• TO DO: This exercise needs the complete data reproduced exactly.

• INPUT DATA:
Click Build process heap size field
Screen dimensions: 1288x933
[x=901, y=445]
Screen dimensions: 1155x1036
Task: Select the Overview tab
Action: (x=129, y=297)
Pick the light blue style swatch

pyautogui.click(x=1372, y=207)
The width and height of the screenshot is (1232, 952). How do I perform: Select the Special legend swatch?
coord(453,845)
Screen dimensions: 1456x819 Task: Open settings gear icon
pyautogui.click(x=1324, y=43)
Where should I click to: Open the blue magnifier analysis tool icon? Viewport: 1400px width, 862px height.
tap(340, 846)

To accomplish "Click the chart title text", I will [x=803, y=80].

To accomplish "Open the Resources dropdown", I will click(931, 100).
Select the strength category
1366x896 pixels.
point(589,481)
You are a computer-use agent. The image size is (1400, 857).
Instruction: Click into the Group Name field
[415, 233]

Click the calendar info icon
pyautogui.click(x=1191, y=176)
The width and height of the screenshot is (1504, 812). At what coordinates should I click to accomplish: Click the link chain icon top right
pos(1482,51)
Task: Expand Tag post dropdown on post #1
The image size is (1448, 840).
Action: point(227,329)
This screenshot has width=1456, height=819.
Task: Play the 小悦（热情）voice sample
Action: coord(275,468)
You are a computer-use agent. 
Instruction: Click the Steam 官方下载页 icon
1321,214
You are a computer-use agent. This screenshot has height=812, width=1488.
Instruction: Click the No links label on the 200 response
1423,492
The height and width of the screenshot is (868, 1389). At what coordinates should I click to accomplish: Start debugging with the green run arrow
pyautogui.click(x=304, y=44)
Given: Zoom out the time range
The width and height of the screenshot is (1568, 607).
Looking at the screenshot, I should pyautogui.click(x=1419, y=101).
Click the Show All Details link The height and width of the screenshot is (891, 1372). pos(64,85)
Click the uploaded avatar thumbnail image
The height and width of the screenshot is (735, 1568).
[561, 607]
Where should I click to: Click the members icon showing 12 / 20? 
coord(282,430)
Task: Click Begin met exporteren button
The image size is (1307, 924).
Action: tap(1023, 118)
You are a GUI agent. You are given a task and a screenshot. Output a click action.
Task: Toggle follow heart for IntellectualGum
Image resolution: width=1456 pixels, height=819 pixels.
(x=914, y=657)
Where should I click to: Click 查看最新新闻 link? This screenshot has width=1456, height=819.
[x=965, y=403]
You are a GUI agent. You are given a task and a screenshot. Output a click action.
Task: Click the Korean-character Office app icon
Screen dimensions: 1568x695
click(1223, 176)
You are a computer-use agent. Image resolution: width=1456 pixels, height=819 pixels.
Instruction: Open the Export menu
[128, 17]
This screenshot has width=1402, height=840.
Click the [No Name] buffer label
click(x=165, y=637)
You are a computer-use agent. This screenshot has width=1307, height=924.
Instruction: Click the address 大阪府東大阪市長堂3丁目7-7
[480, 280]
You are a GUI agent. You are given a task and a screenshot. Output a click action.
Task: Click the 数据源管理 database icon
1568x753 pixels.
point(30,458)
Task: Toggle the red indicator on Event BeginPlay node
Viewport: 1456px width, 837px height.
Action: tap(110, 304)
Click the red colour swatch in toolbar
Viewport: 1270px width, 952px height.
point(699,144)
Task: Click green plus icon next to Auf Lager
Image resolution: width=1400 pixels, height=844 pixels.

• EXPECTED ANSWER:
Click Build process heap size field
Screen dimensions: 1288x933
[x=901, y=445]
Screen dimensions: 1155x1036
Task: Select the Overview tab
Action: (x=129, y=297)
Pick the light blue style swatch

pyautogui.click(x=1372, y=207)
The width and height of the screenshot is (1232, 952). How do I perform: Select the Special legend swatch?
coord(453,845)
Screen dimensions: 1456x819 Task: Open settings gear icon
pyautogui.click(x=1324, y=43)
Where should I click to: Open the blue magnifier analysis tool icon? Viewport: 1400px width, 862px height.
tap(340, 846)

To accomplish "Click the chart title text", I will [x=803, y=80].

To accomplish "Open the Resources dropdown", I will click(931, 100).
Select the strength category
1366x896 pixels.
point(589,481)
You are a computer-use agent. The image size is (1400, 857).
Instruction: Click into the Group Name field
[415, 233]

Click the calendar info icon
pyautogui.click(x=1191, y=176)
The width and height of the screenshot is (1504, 812). At what coordinates should I click to accomplish: Click the link chain icon top right
pos(1482,51)
Task: Expand Tag post dropdown on post #1
The image size is (1448, 840).
Action: point(227,329)
This screenshot has width=1456, height=819.
Task: Play the 小悦（热情）voice sample
Action: coord(275,468)
You are a computer-use agent. 
Instruction: Click the Steam 官方下载页 icon
1321,214
You are a computer-use agent. This screenshot has height=812, width=1488.
Instruction: Click the No links label on the 200 response
1423,492
The height and width of the screenshot is (868, 1389). At what coordinates should I click to accomplish: Start debugging with the green run arrow
pyautogui.click(x=304, y=44)
Given: Zoom out the time range
The width and height of the screenshot is (1568, 607).
Looking at the screenshot, I should pyautogui.click(x=1419, y=101).
Click the Show All Details link The height and width of the screenshot is (891, 1372). pos(64,85)
Click the uploaded avatar thumbnail image
The height and width of the screenshot is (735, 1568).
[561, 607]
Where should I click to: Click the members icon showing 12 / 20? 
coord(282,430)
Task: Click Begin met exporteren button
The image size is (1307, 924).
Action: tap(1023, 118)
You are a GUI agent. You are given a task and a screenshot. Output a click action.
Task: Toggle follow heart for IntellectualGum
Image resolution: width=1456 pixels, height=819 pixels.
(x=914, y=657)
Where should I click to: Click 查看最新新闻 link? This screenshot has width=1456, height=819.
[x=965, y=403]
You are a GUI agent. You are given a task and a screenshot. Output a click action.
Task: Click the Korean-character Office app icon
Screen dimensions: 1568x695
click(1223, 176)
You are a computer-use agent. Image resolution: width=1456 pixels, height=819 pixels.
Instruction: Open the Export menu
[128, 17]
This screenshot has width=1402, height=840.
Click the [No Name] buffer label
click(x=165, y=637)
You are a computer-use agent. This screenshot has width=1307, height=924.
Instruction: Click the address 大阪府東大阪市長堂3丁目7-7
[480, 280]
You are a GUI agent. You are given a task and a screenshot. Output a click action.
Task: Click the 数据源管理 database icon
1568x753 pixels.
point(30,458)
Task: Toggle the red indicator on Event BeginPlay node
Viewport: 1456px width, 837px height.
Action: tap(110, 304)
Click the red colour swatch in toolbar
Viewport: 1270px width, 952px height.
point(699,144)
Task: Click green plus icon next to Auf Lager
Image resolution: width=1400 pixels, height=844 pixels.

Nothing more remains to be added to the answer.